More importantly, I’ve been recently asked that question by many writers and I’ll tell you exactly what I tell them: It depends what you’re writing and what the problem is. And this is very true. You must be able to figure out just why you aren’t writing. It can be a variety of things which keep you from your goals.
First, if you’re ill, you just do the best you can. Since I have allergy days quite frequently in both the spring and the fall, I make sure my daily word count is exceeded on some days so that I can make up for those days of the pounding head. Illnesses of any kind aren’t good and you must heal yourself before you can heal your writing.
Now, if it’s because I can’t get my Muse going, that in itself is a completely different thing. There are a few techniques I use to try and get things flowing again. Here’s my list:
1. Listen to music – when nothing comes, I will sit down and listen to music as I attempt to write. Again, the type of music depends upon what I’m writing. Something classical just won’t do if I’m writing a battle scene so I make the music appropriate to what I’m doing.
2. Write anything – the day doesn’t always start good and I don’t always start on my story right away. Sometimes, the best I can do has nothing to do with what I’m writing. So I just write. Usually by the end of the second hour, I’m back on track for the story.
3. Plot a new story – I have a lot of series going and sometimes the best thing for me is to move away from the story I’m working on and start plotting the next one. For many of my stories, I am a pantser which means I just work it out in my head and sit down to write. However, when I’m working on a series I have to make sure that I don’t violate something I’ve previously done in the series. This also allows me to plan new and different things for the books. And it also just gets me back into writing.

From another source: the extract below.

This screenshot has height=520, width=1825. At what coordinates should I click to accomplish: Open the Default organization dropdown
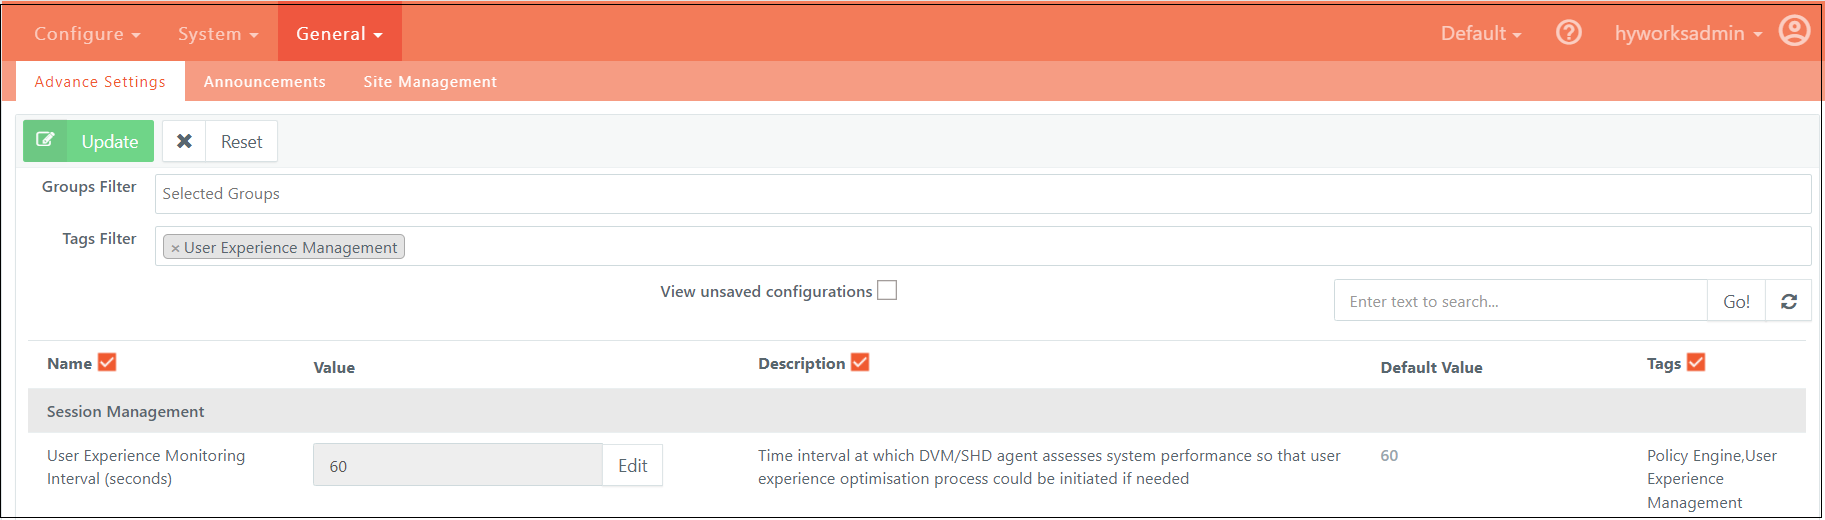1481,33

4. Read – I can’t say this enough, read the genre that you write. If you’re doing urban fantasy, read urban fantasy, if you’re doing futuristic, read futuristic. You must know your market and you will never gain that knowledge unless you read the genre.
5. Take care of yourself – What I mean by this is get a massage, take a walk, talk to your kids, make love with your husband or significant other. It can’t all be about the writing because without you there would be no writing.
If none of these techniques work, then try to remember why you became a writer. Grasp that same joy and use it to elevate yourself to feel the creativeness rise in you. Embrace it when it arrives and make sure you nurture your muse as much as you can.
Being creative can be a finicky business and as a writer, you may need to do a variety of things before you can again create the stories you love. Just never give up on your dream to bring those stories to life because if you don’t, they will never get written!
Good luck in all your writing endeavors!